I am not saying that the USA will automatically become a much better team, and that they will therefore handily beat Canada -- which is assuredly a much less formidable opponent than Spain. But the Canada game will put everyone’s feet back on the ground, when the positives and the negatives of the U.S. performance can be sensibly assessed.
Even so, I think it is fair to take a swipe at one American player, goalkeeper Tim Howard, because goalkeepers spend most of their time in their own particular Wonderland, no matter what sort of game is being played.
Wearing the captain’s armband, Howard needed a mere three minutes to shatter the make-believe atmosphere -- the only one that was ever going to make sense of this occasion -- when he raced some 25 yards out of his goal to lambast left back Eric Lichaj for not doing whatever it was that Howard wanted done.
How goalkeepers love playing this role of schoolyard bully. The myth that goalkeepers always know best, that they see everything, that they are therefore entitled to tell everyone else how to play (in short, that they can pretend they know how to play soccer, when in fact they don’t, are not required to) has reached absurd -- well, Wonderlandish -- proportions.
Howard’s obnoxious grand-standing antics are unlikely to have done much for Lichaj’s confidence. Of course, that was not their purpose, which had much more to do with making it clear that whatever was going wrong, it wasn’t Howard’s fault.

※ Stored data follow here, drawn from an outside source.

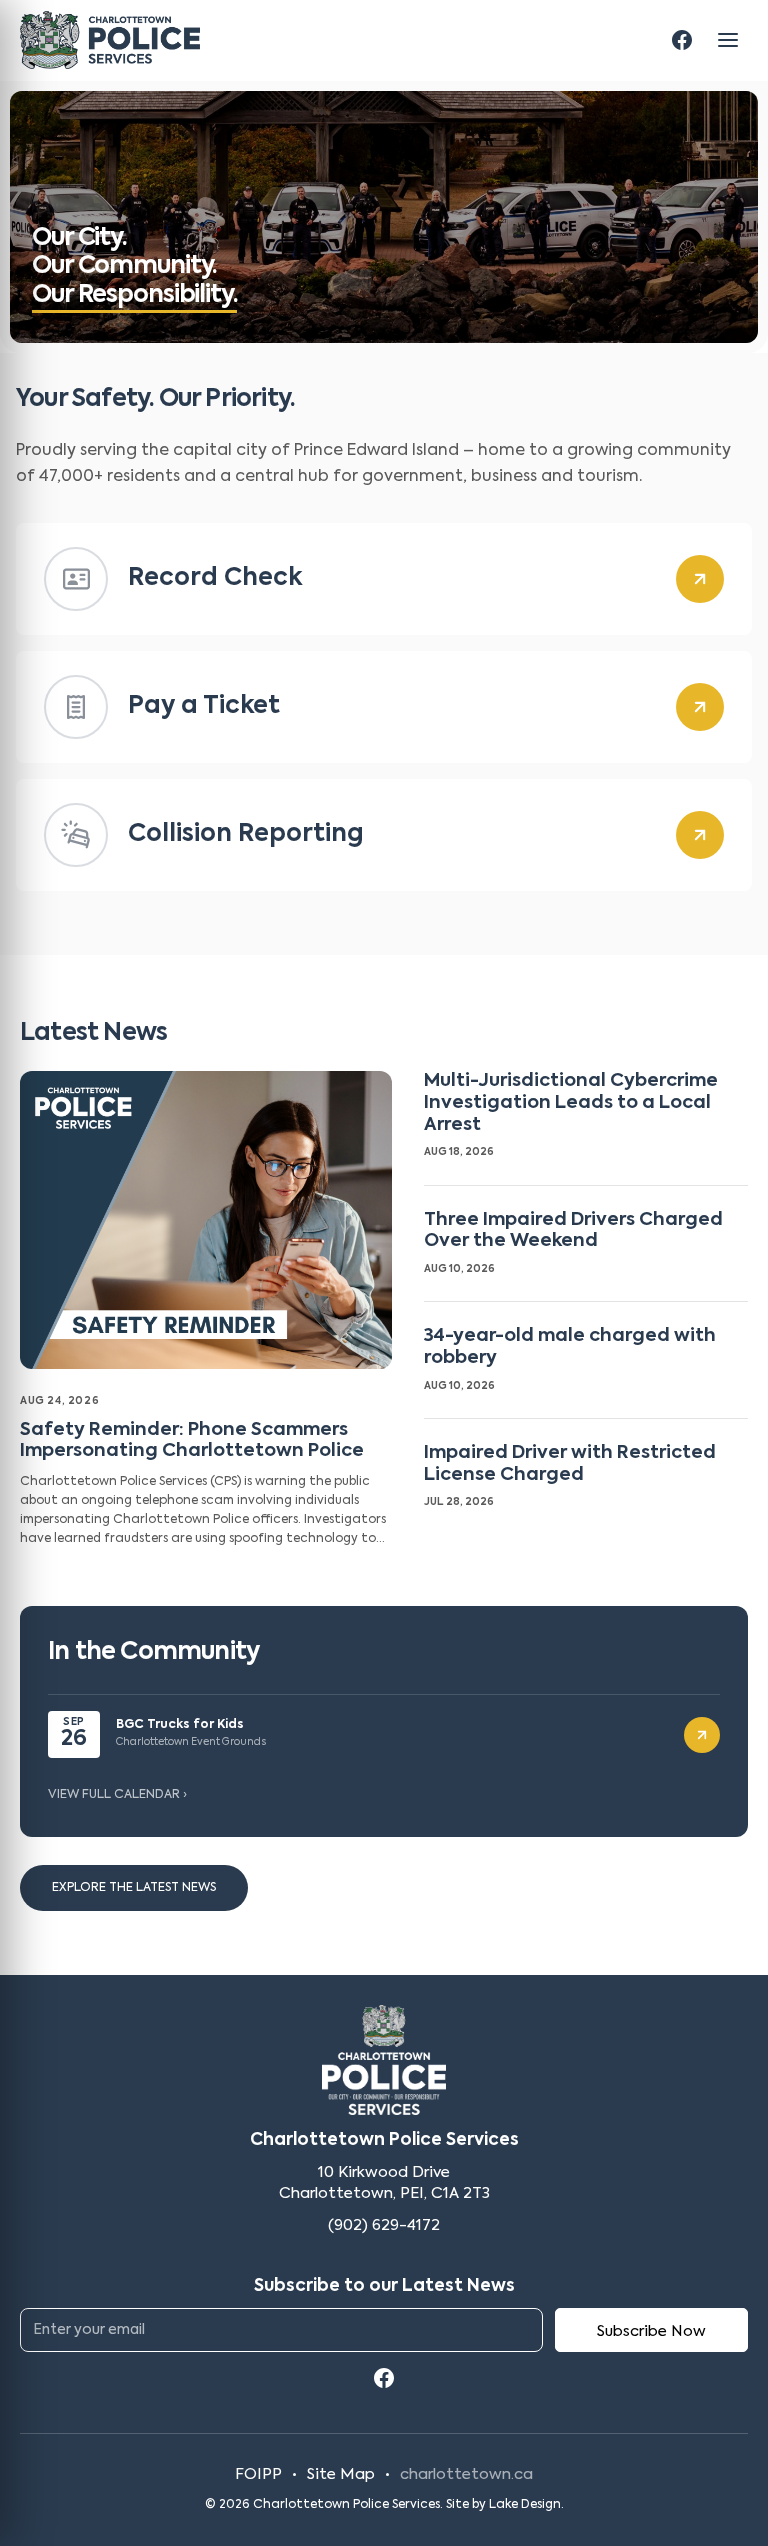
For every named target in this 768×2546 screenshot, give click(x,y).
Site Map (341, 2474)
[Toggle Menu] (728, 40)
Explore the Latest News (134, 1888)
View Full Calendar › (117, 1795)
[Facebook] (682, 40)
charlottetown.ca (466, 2474)
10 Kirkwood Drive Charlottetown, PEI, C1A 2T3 (384, 2183)
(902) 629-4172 (384, 2225)
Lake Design (525, 2505)
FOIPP (258, 2474)
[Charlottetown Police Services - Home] (110, 40)
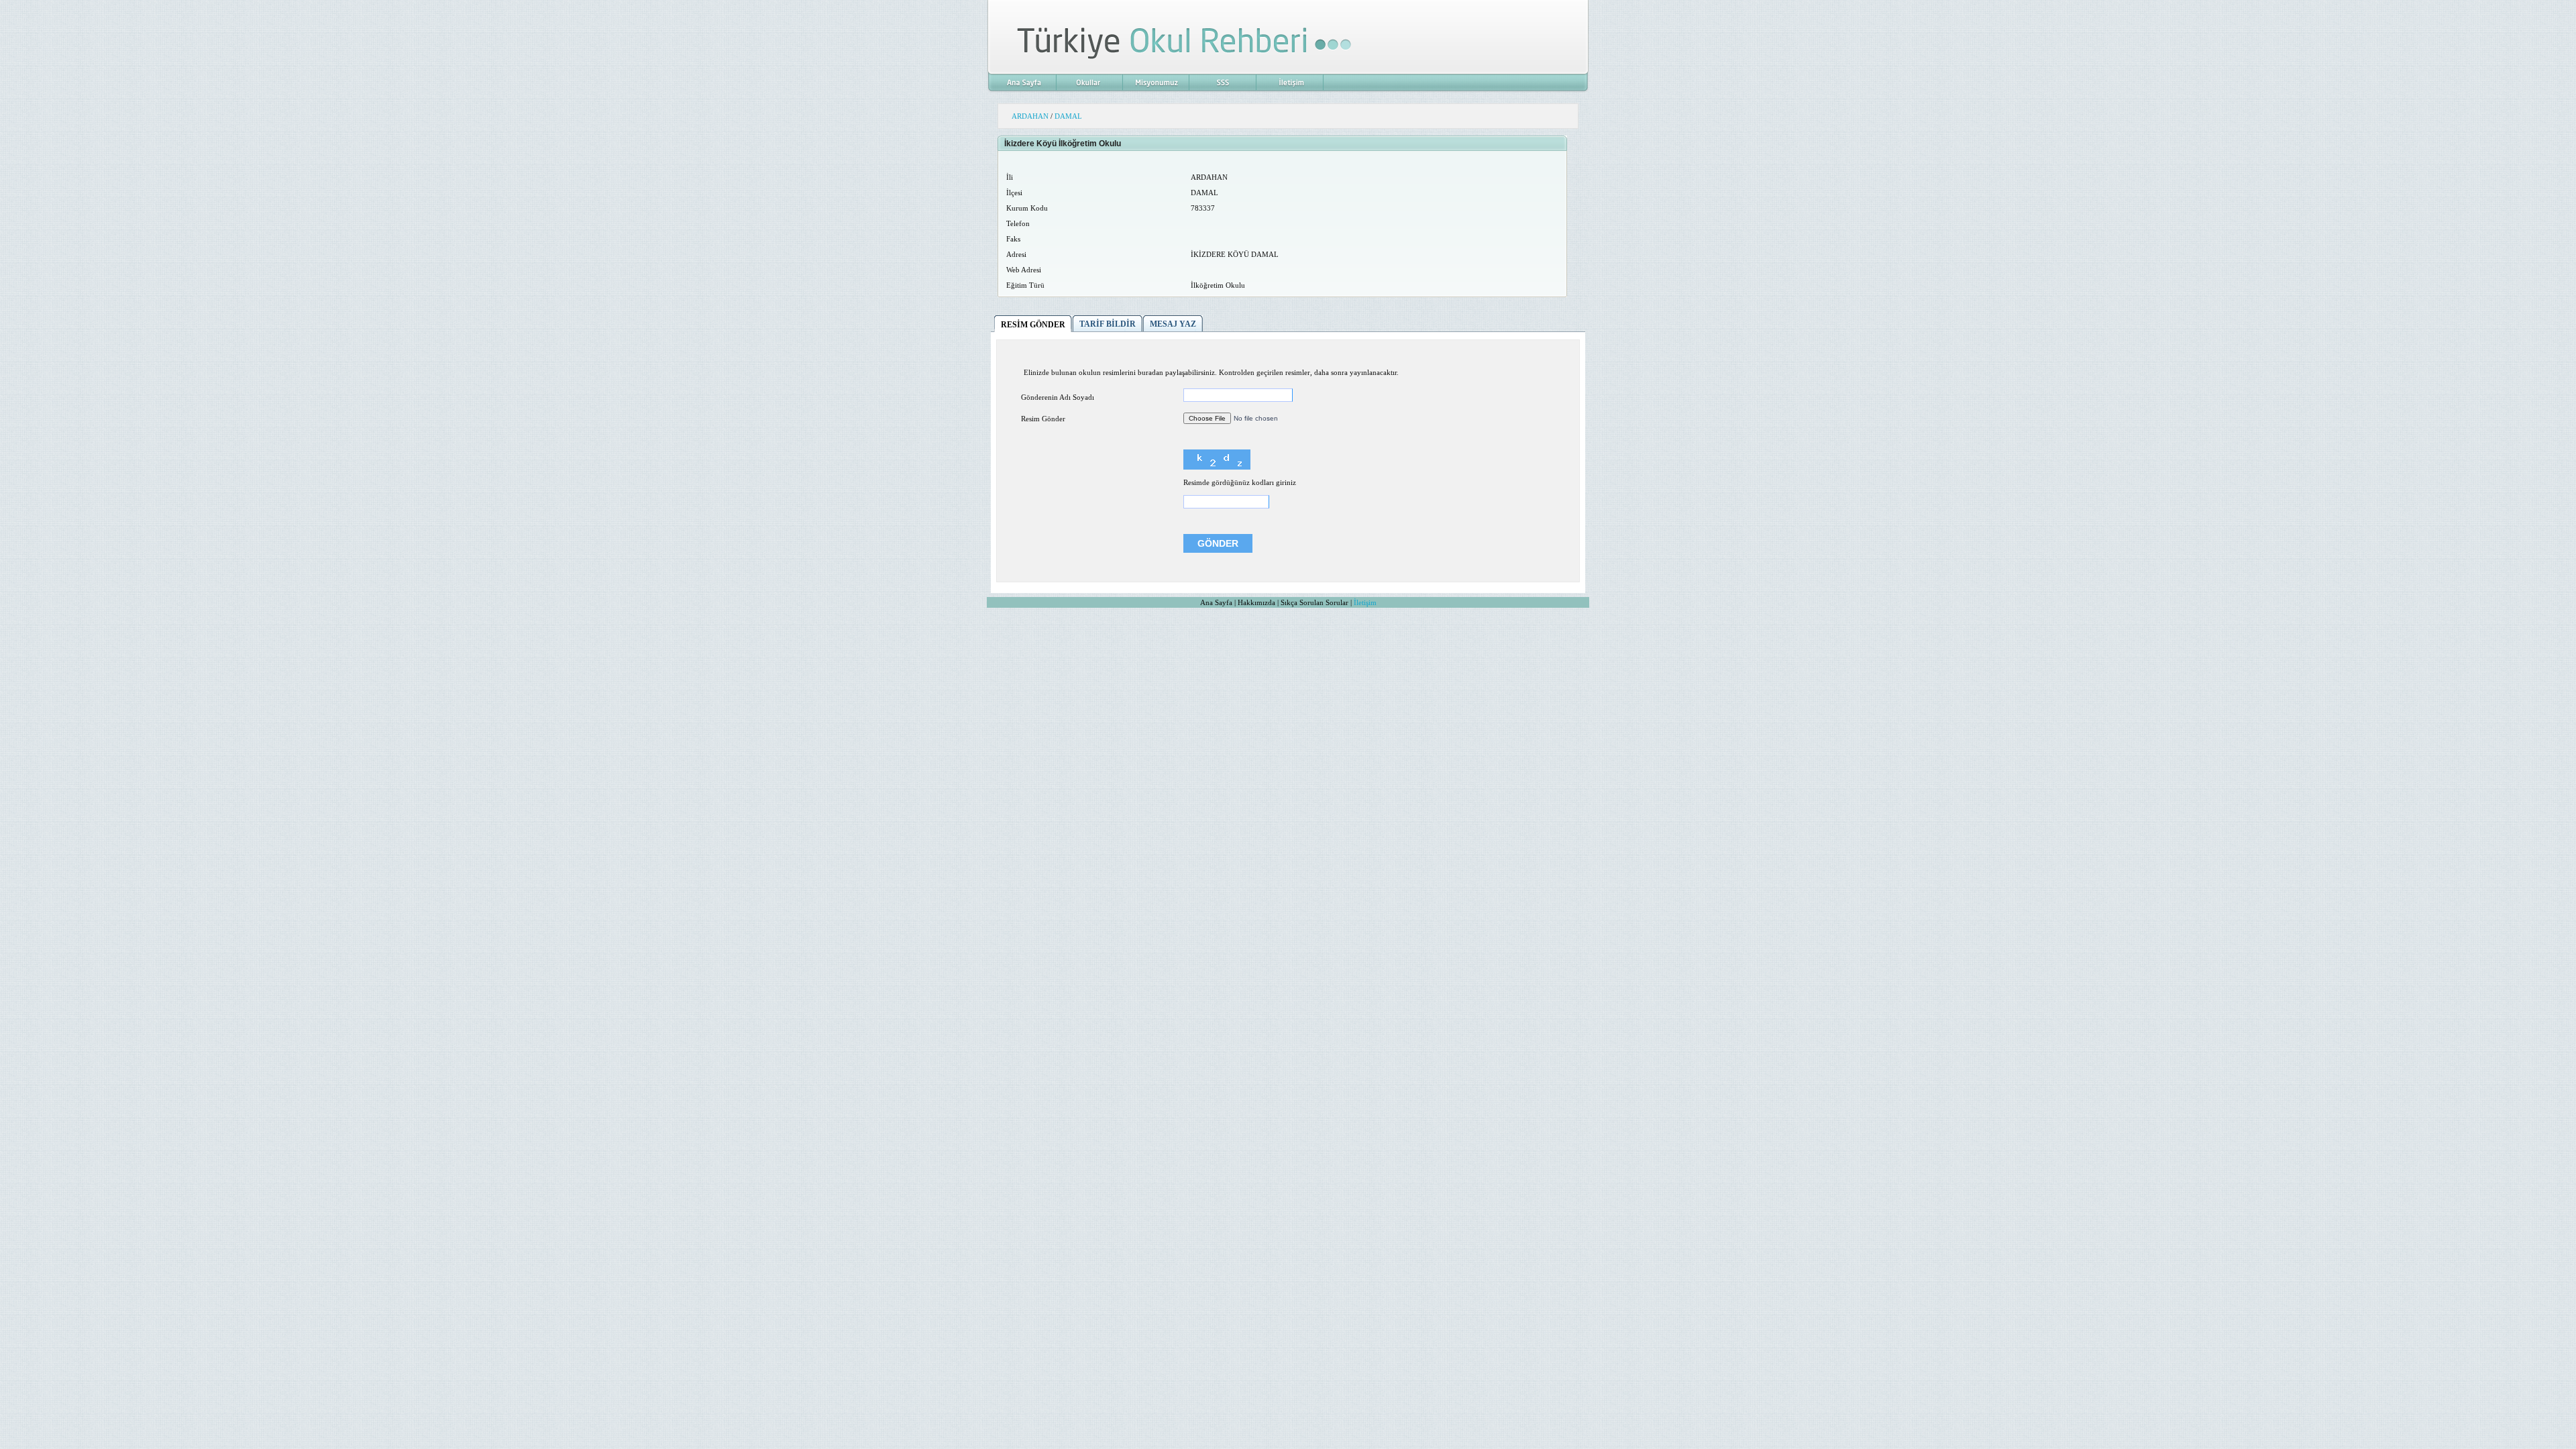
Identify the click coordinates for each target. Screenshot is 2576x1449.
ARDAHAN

Equal time should have demanded a blast of criticism from his defenders after Howard had watched Alvaro Negredo’s chip shot sail over his head and hit the bar, and then scrambled ineffectively for the rebound, until he was bailed out by ... yes, Lichaj. But goalkeepers always escape criticism.
That’s probably the way it should be. Provided the goalkeepers, in turn, cut out their purple-faced fuming and raging. We’ve seen more than enough of berserk goalkeepers to nurse the strongest of suspicions that they ham it up for the television cameras.
And so to the Gold Cup, in which Howard’s goalkeeping, the part of his act that he does really well, is likely to prove a key factor -- as superior goalkeeping always has been in the USA’s Concacaf games.